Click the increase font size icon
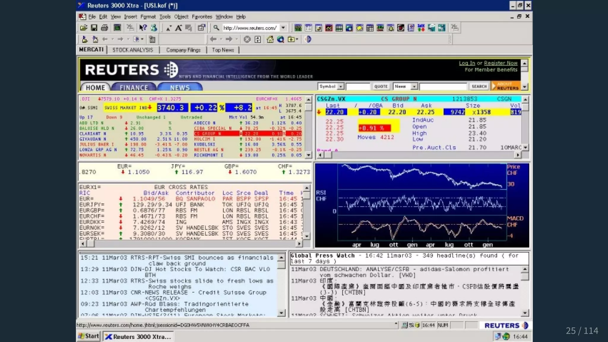This screenshot has width=608, height=342. (x=178, y=28)
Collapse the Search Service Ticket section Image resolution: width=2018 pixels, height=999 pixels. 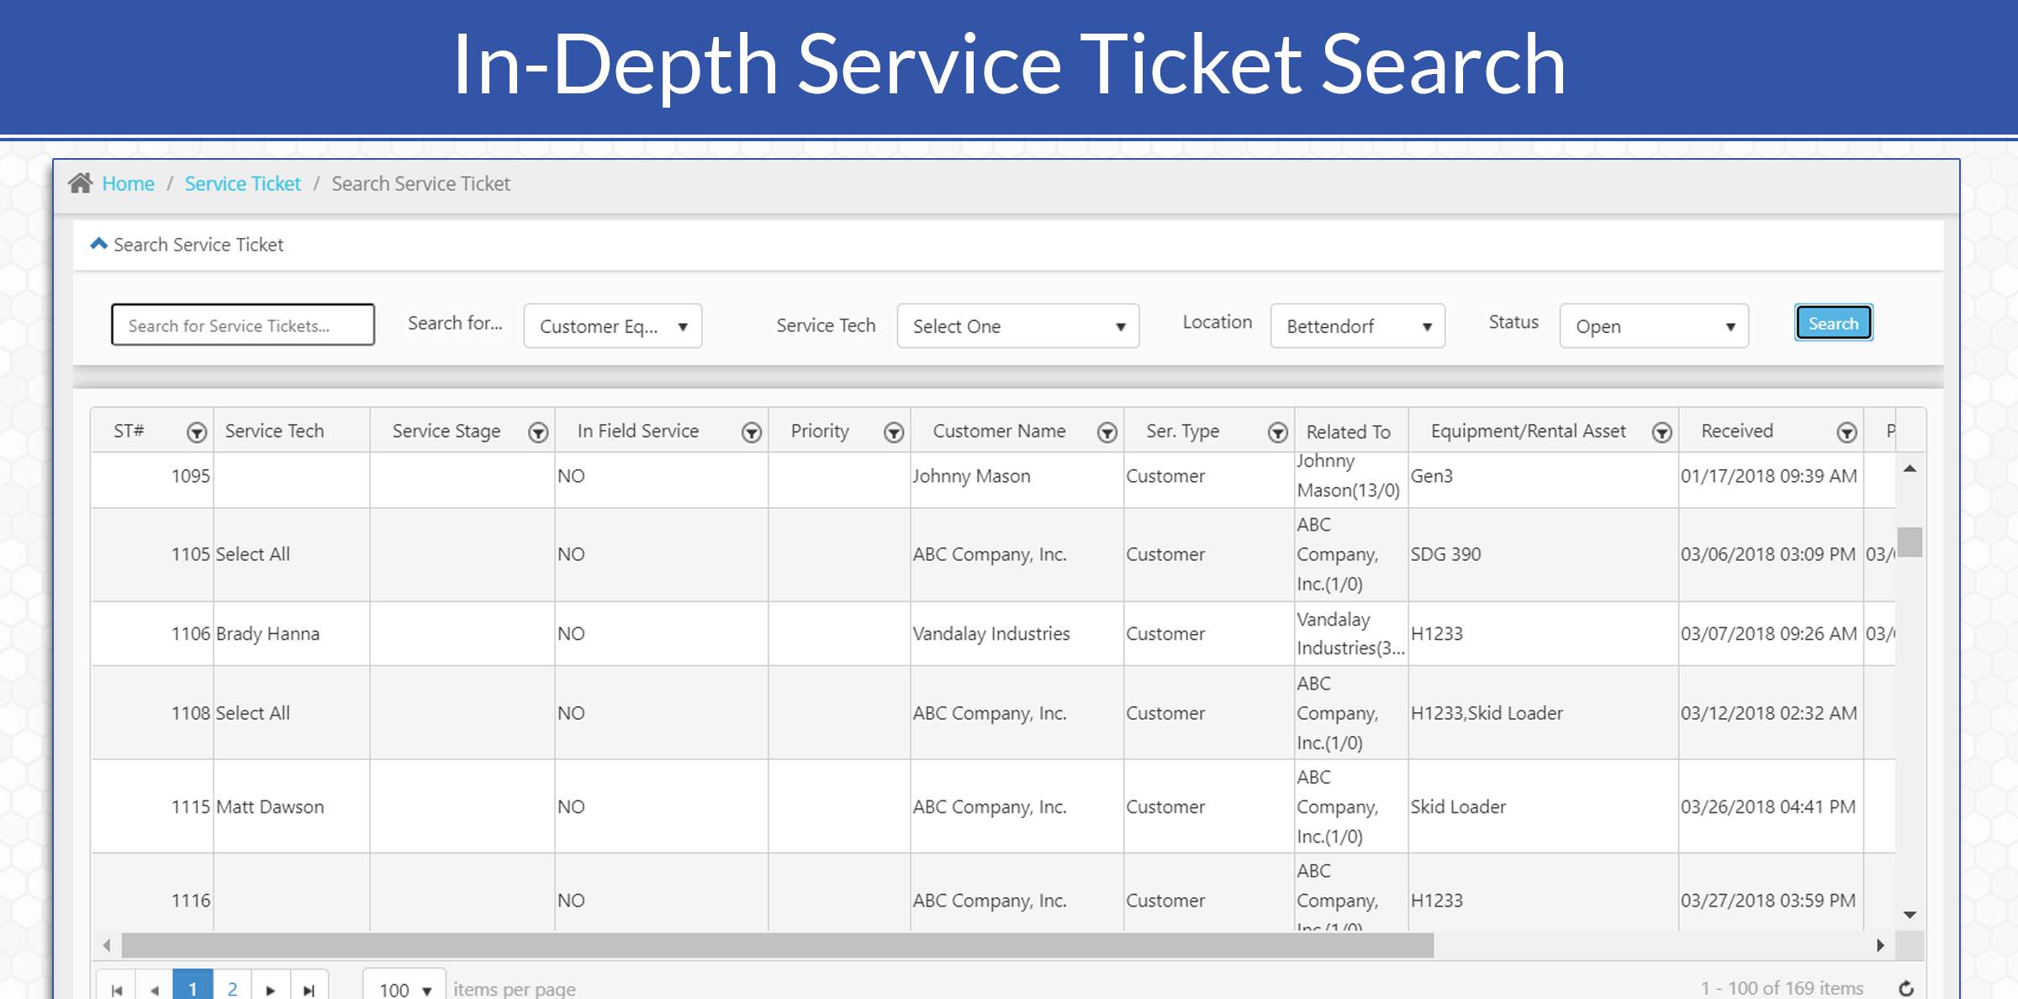[98, 243]
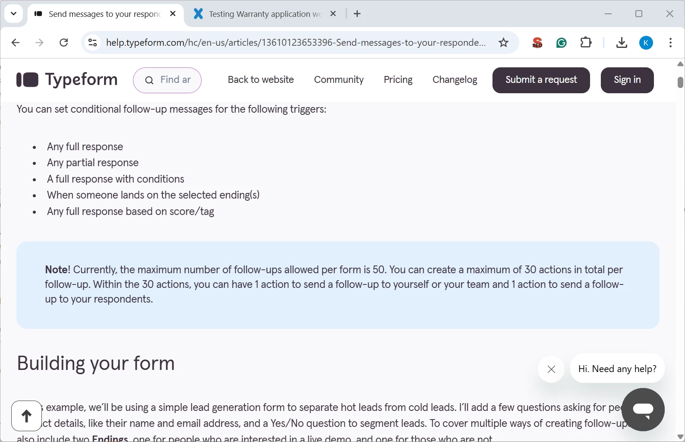Dismiss the 'Need any help?' popup
Viewport: 685px width, 442px height.
point(551,369)
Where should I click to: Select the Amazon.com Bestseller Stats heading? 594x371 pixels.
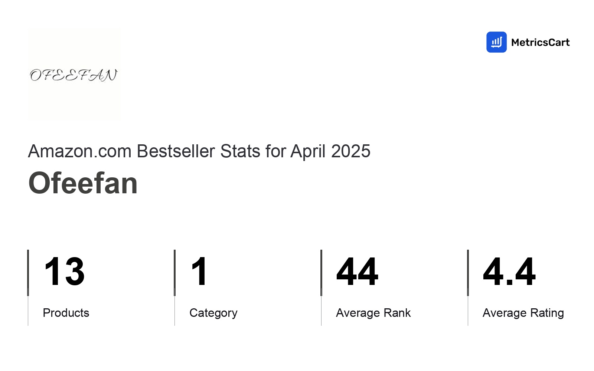(x=199, y=151)
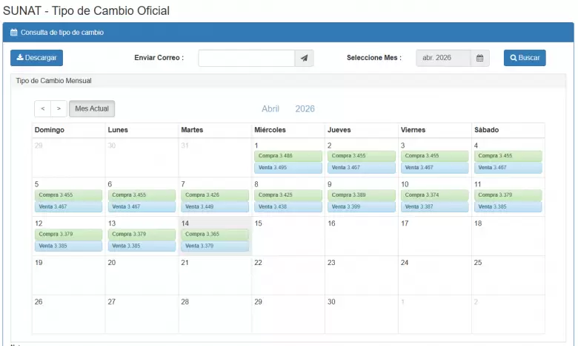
· · · · ·
* Exercise prompt
Please format the lines above as a JSON list of strings, one string per line with blank lines omitted, starting at the line containing "Where should I" and ending at the last line. Leave the pictures out.

* Written answer
[
  "Where should I click to: Select the Amazon.com Bestseller Stats heading? 594x371 pixels.",
  "(x=199, y=151)"
]